**Instructions to follow:**
Rewrite the listing below, replacing "pixels" with "px" throughout and keeping everything else the same, but omit the pictures.
[Excerpted data start]
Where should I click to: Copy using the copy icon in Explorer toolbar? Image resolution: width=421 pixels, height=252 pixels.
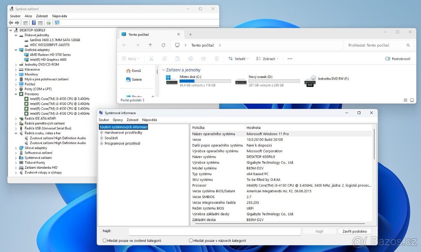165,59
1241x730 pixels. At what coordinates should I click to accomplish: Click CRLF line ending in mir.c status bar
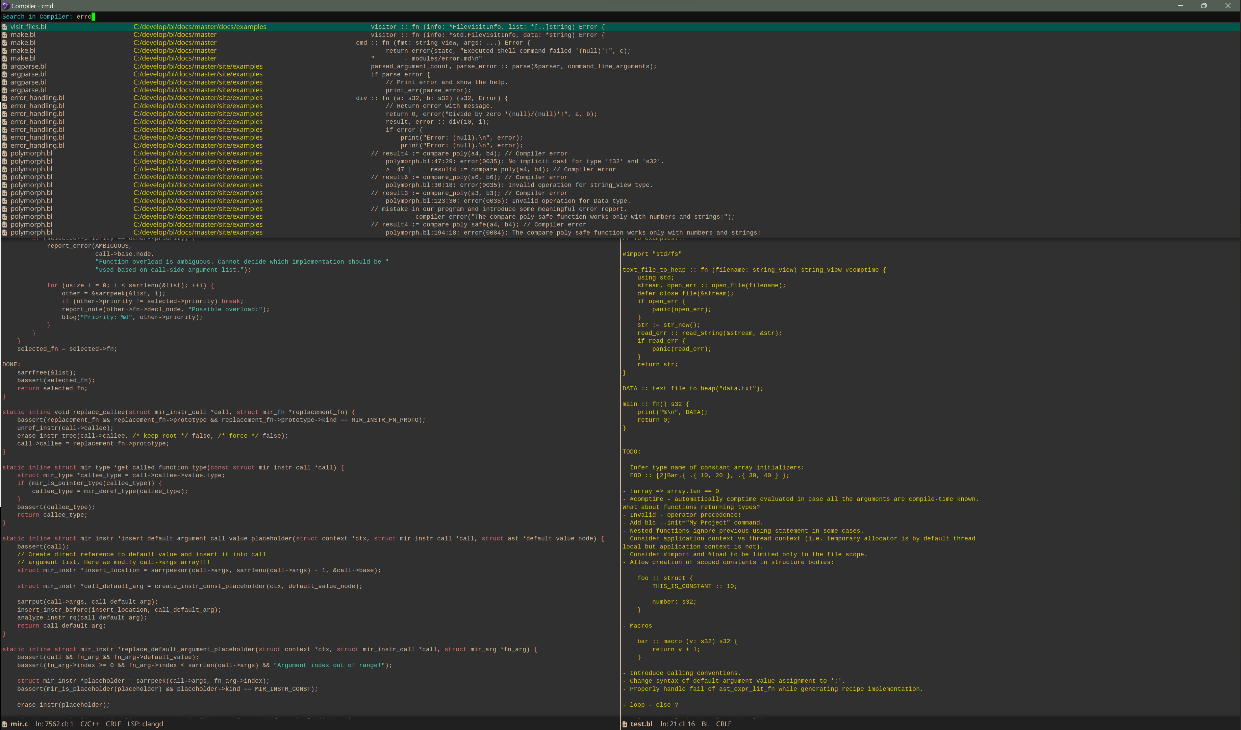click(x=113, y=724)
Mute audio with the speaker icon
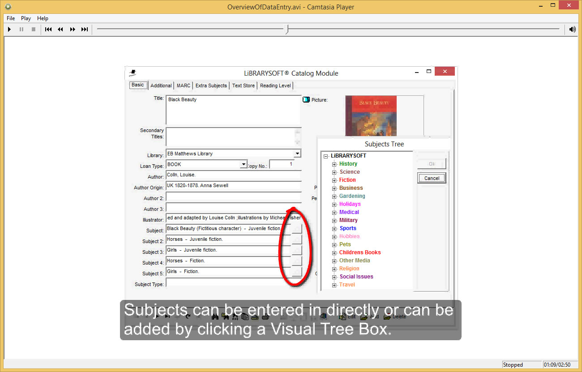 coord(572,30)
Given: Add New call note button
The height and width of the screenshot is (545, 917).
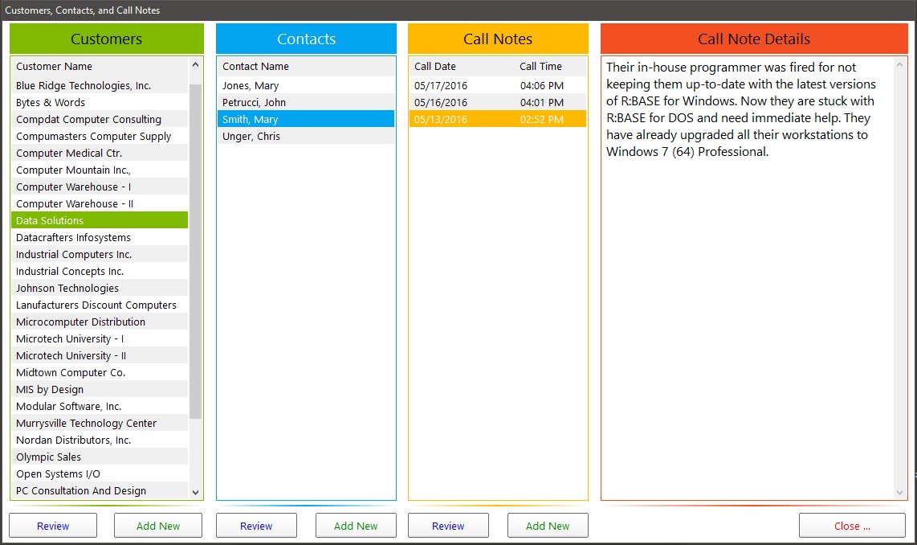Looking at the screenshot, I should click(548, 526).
[Excerpted data end]
**Completed task:**
Where should I click to: Copy using the copy icon in Explorer toolbar? Image resolution: width=421 px, height=252 px.
165,59
1241x730 px. At what coordinates should I click to accomplish: Click CRLF line ending in mir.c status bar
click(x=113, y=724)
Mute audio with the speaker icon
 coord(572,30)
Given: Add New call note button
The height and width of the screenshot is (545, 917).
Looking at the screenshot, I should click(548, 526).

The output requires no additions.